TEXT FOR ANALYSIS =
┄┄┄┄┄┄┄┄┄┄

The United States lags behind European countries when it comes to maternity leave. Federal law only requires 12 weeks of unpaid leave if the mother qualifies. To qualify under the Family Medical Leave Act (FMLA), you must:
- Work for a company that has 50 or more employees in a 75 miles radius
- Have worked for a minimum of 1250 hours in the past 12 months
- Worked for at least 12 months for this company (although consecutive work isn’t required)
If you meet all these criteria, then you qualify. But, the company isn’t required to pay you for any of that time off, and neither does the government–but in 2004 California changed that and they looked at the impact of the payment.
California followed 153,000 women who gave birth right before and right after they implemented the paid maternity leave. Women who got paid leave earned an average of $24,000 less over ten years than the women who had unpaid leave.
To keep reading, click here: Study: Women Who Took Paid Maternity Leave Earn Less
This leaves me wondering how long the leaves were by comparison. Did the women with unpaid leaves race back to work because they needed the money and pick up their old jobs right where they left off, while paid mothers could stay out longer? I could imagine a paid mother losing her old job to a new employee brought in to cover for the extended absence. If a returning paid mother was restarted in a position new to her or placed in an unnecessary position (as companies do with spare employees until an appropriate assignment is available), her next raise could be quite delayed.

┄┄┄┄┄┄┄┄┄┄

INFORMATION SHOWN =
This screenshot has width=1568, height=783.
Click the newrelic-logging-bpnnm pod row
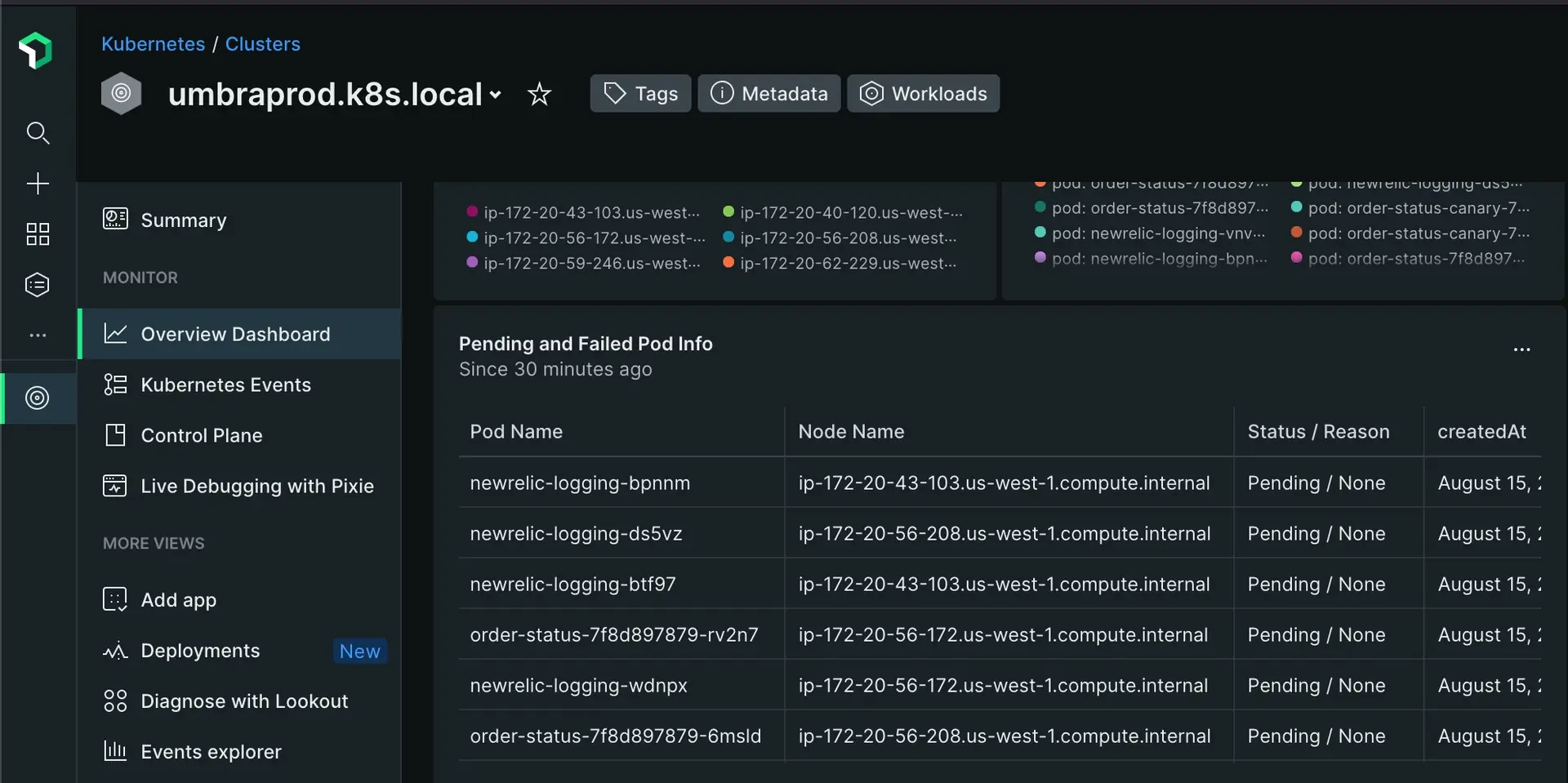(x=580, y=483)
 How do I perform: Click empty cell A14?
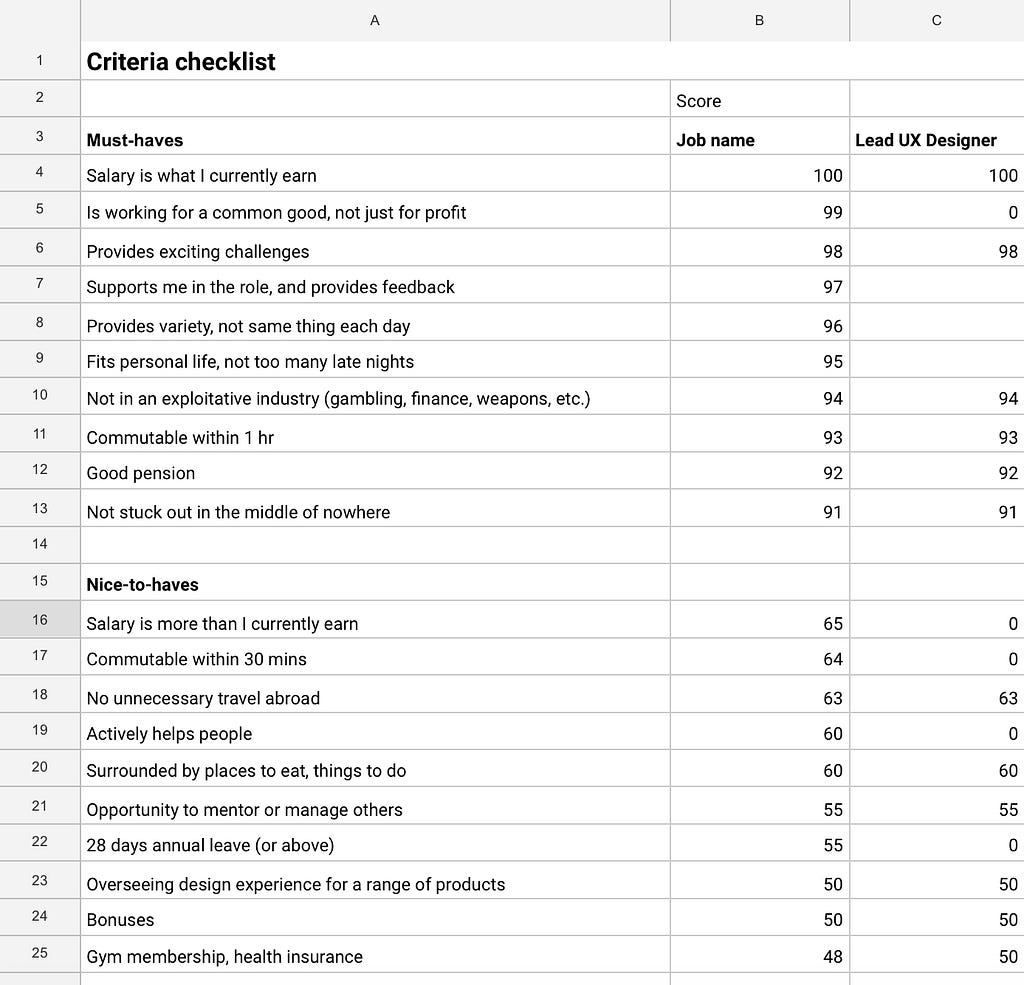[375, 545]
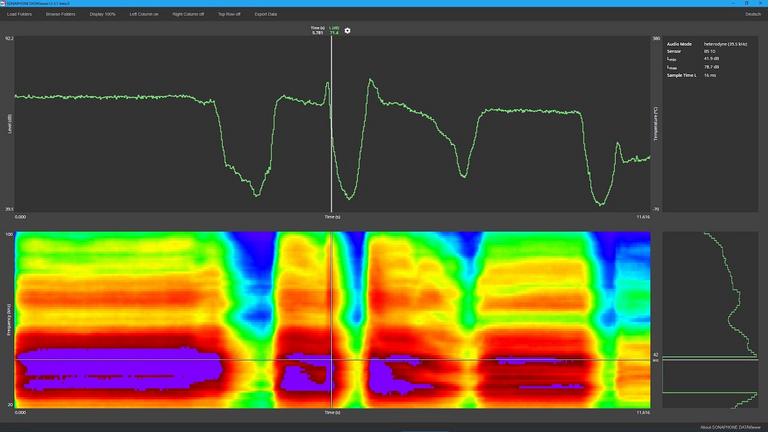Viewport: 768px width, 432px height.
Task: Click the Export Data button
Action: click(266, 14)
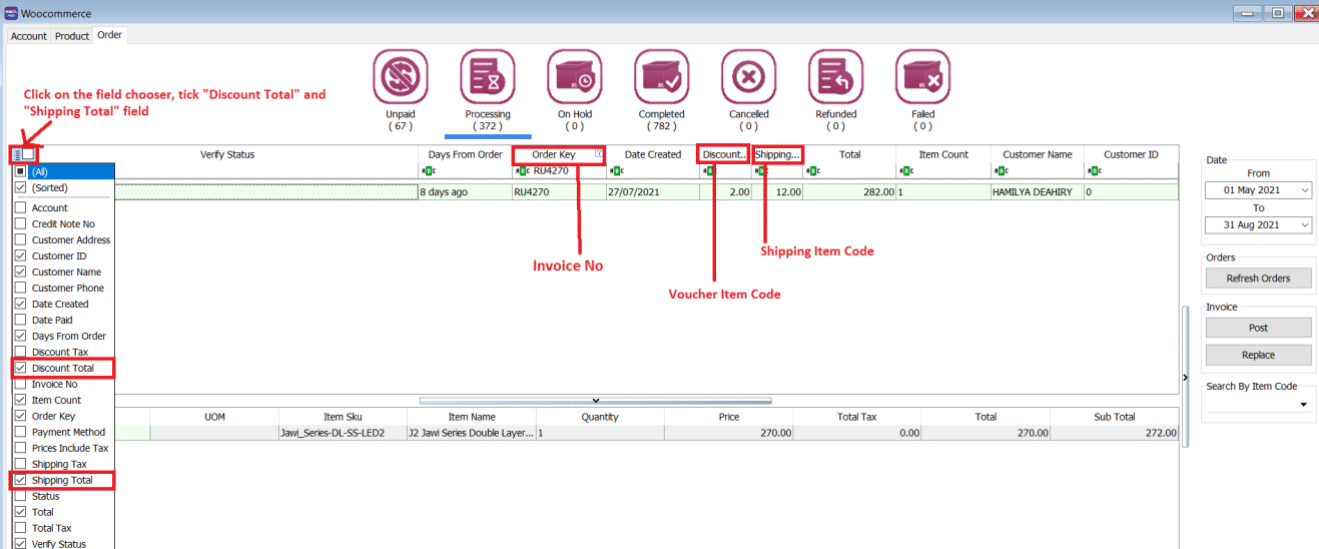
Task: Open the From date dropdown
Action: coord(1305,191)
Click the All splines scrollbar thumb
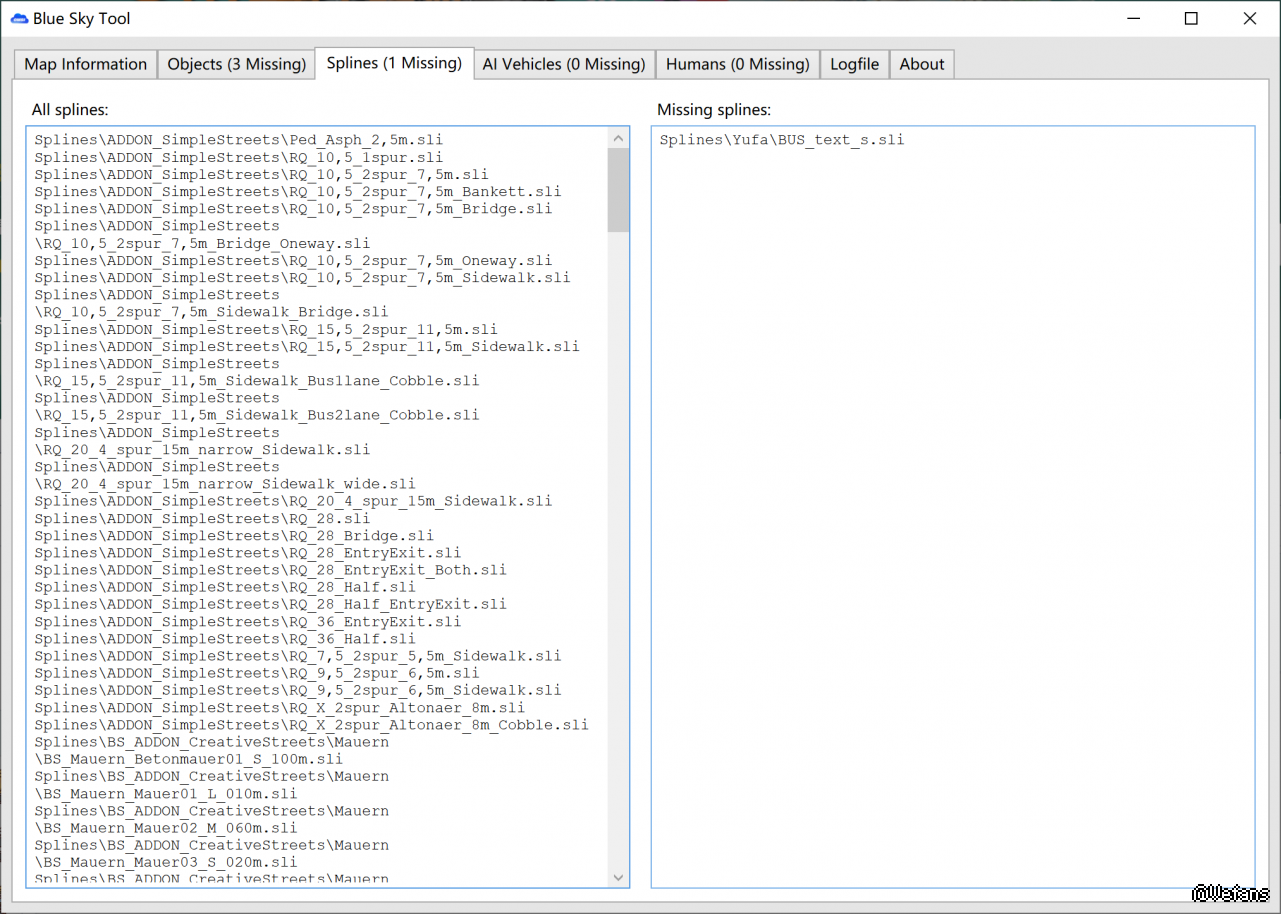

┄┄┄┄┄┄┄┄┄┄

PROMPT 1 =
Answer these questions using the maternity leave passage:
(a) How many employees must a company have, and within what radius, for a worker to qualify under the FMLA?
(b) In what year did California change its policy on paid maternity leave?
(c) Over ten years, how much less did women with paid leave earn on average than women with unpaid leave?
PROMPT 2 =
Transcribe the part of the maternity leave passage that opens with the words containing "The United States" and closes with "of the payment.".
The data above is separate material and is not part of the maternity leave passage.

TASK RESULT 1 =
(a) 50 or more employees within a 75-mile radius
(b) 2004
(c) An average of $24,000 less

TASK RESULT 2 =
The United States lags behind European countries when it comes to maternity leave. Federal law only requires 12 weeks of unpaid leave if the mother qualifies. To qualify under the Family Medical Leave Act (FMLA), you must:
- Work for a company that has 50 or more employees in a 75 miles radius
- Have worked for a minimum of 1250 hours in the past 12 months
- Worked for at least 12 months for this company (although consecutive work isn’t required)
If you meet all these criteria, then you qualify. But, the company isn’t required to pay you for any of that time off, and neither does the government–but in 2004 California changed that and they looked at the impact of the payment.